-- Start Source text --

The Silkworm by Robert Galbraith

The SilkwormThe Silkworm by Robert Galbraith

The second book in the Cormoran Strike series, and while I liked the first book well enough, I LOVED this one. I stayed up till 2 AM reading it, when I finally and had to force myself. If I hadn’t known my kids were going to wake up and expect food and attention the next day I’d have continued.)

I wanted to immediately get the third book and find out what happened next. The only reason I have paused in reading the series is the knowledge that book four isn’t released yet. A publishing date hasn’t even been set (sob!) and after hearing that book three ends on a cliffhanger I’m trying to minimize my wait time.

If you haven’t read the series, I do think you should start with the first (even if I didn’t like it as much). That allows you to meet the characters and I think the more time with Robin the better.

Despite my love for this book I have some cautions: if you’re squeamish, or opposed to language or other graphic content you’ll want to skip it. I kind of hate having to tell anyone to pass on it, as it’s so good, but have to admit that it’s not for everyone. Know your own comfort level of what you want to read.

I’m not much of a TV person, but the BBC is developing the three books currently out in the series into a show and I am thrilled to hear it. The actors have been chosen for the lead roles: Tom Burke will play Cormoran Strike, and Holliday Grainger will play Robin Ellacott.

-- End Source text --
-- Start Record excerpts --

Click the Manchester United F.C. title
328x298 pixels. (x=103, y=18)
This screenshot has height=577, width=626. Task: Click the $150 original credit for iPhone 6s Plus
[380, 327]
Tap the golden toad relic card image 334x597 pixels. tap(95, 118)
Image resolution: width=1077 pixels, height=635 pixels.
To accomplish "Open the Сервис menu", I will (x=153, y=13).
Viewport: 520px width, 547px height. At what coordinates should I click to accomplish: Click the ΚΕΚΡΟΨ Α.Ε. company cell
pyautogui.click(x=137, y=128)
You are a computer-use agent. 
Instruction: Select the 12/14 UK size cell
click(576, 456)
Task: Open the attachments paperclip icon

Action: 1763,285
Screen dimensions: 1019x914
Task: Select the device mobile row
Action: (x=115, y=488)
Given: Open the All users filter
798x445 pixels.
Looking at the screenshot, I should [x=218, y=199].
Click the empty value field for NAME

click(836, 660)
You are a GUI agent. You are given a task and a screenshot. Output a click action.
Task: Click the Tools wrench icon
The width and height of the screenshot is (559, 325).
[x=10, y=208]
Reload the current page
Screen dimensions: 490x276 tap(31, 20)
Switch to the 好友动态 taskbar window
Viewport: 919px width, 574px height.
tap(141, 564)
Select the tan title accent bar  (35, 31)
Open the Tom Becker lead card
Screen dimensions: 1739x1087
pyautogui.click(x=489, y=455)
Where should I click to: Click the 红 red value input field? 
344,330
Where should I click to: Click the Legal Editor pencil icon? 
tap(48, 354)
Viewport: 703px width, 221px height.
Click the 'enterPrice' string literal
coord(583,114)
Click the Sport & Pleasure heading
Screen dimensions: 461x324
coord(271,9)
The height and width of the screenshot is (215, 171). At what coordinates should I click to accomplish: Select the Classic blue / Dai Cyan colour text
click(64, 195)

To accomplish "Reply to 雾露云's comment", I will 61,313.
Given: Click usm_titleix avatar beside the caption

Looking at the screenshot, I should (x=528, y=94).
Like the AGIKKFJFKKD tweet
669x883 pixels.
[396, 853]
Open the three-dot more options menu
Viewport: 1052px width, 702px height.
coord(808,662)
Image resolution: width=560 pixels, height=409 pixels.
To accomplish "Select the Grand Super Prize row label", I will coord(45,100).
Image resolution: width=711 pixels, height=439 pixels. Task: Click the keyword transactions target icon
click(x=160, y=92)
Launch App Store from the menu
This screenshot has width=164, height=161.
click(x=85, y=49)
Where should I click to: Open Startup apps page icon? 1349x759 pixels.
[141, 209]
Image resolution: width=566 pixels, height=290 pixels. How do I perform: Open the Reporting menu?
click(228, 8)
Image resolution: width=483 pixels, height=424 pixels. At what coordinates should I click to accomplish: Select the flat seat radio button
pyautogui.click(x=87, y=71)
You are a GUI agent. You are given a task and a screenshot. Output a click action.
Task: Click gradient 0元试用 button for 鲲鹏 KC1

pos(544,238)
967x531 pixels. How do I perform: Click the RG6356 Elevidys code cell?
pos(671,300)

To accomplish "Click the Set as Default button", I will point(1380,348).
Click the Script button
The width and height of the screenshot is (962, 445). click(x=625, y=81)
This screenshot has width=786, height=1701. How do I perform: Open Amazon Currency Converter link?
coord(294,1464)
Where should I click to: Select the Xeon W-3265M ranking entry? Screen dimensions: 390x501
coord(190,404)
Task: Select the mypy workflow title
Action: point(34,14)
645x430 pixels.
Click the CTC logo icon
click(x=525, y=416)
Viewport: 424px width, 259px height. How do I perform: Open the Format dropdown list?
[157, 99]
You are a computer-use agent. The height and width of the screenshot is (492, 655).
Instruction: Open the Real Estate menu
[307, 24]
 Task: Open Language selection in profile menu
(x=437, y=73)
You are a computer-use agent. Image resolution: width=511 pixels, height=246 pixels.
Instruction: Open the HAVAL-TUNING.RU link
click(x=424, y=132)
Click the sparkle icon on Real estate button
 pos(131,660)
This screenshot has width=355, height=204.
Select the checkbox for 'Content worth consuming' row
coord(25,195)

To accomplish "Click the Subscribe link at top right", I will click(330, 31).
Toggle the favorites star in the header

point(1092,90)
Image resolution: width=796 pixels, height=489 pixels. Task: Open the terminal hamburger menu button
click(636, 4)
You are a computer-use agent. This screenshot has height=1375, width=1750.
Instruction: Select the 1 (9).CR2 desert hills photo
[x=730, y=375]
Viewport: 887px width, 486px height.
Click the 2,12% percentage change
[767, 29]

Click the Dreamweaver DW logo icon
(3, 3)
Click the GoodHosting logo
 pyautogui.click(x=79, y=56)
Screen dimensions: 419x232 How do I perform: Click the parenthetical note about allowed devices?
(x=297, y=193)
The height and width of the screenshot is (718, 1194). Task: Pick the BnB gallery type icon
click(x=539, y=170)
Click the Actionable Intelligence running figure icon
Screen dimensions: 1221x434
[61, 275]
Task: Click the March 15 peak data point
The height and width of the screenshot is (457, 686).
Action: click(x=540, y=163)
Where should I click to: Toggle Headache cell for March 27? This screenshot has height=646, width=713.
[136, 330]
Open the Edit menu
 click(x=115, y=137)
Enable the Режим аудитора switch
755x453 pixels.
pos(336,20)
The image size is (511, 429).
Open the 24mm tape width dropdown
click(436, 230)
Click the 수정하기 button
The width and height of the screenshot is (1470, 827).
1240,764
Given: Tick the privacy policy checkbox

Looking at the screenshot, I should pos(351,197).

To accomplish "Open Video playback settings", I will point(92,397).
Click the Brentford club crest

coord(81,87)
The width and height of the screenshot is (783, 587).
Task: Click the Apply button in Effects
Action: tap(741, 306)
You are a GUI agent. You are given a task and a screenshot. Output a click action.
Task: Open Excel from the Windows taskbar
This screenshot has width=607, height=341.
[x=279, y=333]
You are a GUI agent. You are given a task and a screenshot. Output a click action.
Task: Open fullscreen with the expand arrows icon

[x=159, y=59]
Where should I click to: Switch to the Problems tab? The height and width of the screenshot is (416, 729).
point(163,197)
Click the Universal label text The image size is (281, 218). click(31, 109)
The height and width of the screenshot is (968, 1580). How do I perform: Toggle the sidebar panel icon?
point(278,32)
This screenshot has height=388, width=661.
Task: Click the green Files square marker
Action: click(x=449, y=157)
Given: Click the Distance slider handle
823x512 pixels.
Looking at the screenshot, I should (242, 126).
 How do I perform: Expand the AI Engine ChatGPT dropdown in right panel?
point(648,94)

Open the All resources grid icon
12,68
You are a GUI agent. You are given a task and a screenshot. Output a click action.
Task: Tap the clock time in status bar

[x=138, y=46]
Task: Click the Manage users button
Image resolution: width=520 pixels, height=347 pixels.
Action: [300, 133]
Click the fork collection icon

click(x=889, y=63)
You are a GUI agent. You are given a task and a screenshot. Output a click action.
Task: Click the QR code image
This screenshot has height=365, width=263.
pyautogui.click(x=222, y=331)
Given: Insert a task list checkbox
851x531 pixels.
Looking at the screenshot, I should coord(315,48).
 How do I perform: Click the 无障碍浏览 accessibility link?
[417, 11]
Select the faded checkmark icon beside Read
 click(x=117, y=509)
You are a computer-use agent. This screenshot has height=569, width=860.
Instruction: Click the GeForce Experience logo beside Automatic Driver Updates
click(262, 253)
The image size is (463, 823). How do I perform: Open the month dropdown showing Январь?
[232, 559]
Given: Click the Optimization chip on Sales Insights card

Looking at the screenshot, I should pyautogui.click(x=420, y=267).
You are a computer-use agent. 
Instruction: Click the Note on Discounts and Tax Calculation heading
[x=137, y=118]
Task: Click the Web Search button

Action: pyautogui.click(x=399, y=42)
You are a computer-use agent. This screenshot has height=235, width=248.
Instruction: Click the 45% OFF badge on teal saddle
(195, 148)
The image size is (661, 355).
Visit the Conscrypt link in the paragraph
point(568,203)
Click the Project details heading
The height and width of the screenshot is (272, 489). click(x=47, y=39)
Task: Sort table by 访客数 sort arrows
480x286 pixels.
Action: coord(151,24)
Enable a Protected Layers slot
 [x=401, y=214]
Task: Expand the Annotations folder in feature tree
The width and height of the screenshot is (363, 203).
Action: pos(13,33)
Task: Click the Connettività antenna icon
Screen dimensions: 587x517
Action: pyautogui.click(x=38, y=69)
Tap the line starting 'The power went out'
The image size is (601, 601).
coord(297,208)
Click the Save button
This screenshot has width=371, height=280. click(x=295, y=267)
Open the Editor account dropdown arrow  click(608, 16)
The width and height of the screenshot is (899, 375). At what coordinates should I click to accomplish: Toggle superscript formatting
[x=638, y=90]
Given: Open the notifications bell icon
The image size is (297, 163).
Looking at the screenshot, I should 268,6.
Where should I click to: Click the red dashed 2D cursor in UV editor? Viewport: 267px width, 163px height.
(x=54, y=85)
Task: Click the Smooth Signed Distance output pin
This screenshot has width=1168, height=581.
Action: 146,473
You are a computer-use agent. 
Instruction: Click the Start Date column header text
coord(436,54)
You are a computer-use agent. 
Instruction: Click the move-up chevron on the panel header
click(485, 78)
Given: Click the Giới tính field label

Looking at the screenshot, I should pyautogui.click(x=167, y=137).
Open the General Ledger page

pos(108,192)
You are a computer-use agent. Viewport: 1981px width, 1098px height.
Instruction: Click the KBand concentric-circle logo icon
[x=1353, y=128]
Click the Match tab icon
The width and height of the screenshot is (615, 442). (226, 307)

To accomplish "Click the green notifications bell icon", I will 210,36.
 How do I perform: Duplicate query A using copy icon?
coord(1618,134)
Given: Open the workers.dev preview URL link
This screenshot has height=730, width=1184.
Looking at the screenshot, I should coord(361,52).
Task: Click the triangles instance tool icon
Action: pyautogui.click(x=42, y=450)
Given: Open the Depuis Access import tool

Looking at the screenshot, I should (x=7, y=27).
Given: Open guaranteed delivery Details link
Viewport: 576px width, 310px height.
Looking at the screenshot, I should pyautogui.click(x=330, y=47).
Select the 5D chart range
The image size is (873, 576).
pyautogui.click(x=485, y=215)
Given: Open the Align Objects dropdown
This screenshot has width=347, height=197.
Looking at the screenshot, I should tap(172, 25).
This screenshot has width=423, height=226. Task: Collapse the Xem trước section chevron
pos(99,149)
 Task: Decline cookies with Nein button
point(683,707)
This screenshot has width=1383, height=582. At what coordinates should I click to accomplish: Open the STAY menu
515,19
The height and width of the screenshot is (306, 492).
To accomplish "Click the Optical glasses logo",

-- End Record excerpts --

The problem: Could you repeat the part of the Silkworm review that opens with the words containing "I’m not much" and closes with "play Robin Ellacott.", switching "thrilled" to "delighted"?

Result of this task:
I’m not much of a TV person, but the BBC is developing the three books currently out in the series into a show and I am delighted to hear it. The actors have been chosen for the lead roles: Tom Burke will play Cormoran Strike, and Holliday Grainger will play Robin Ellacott.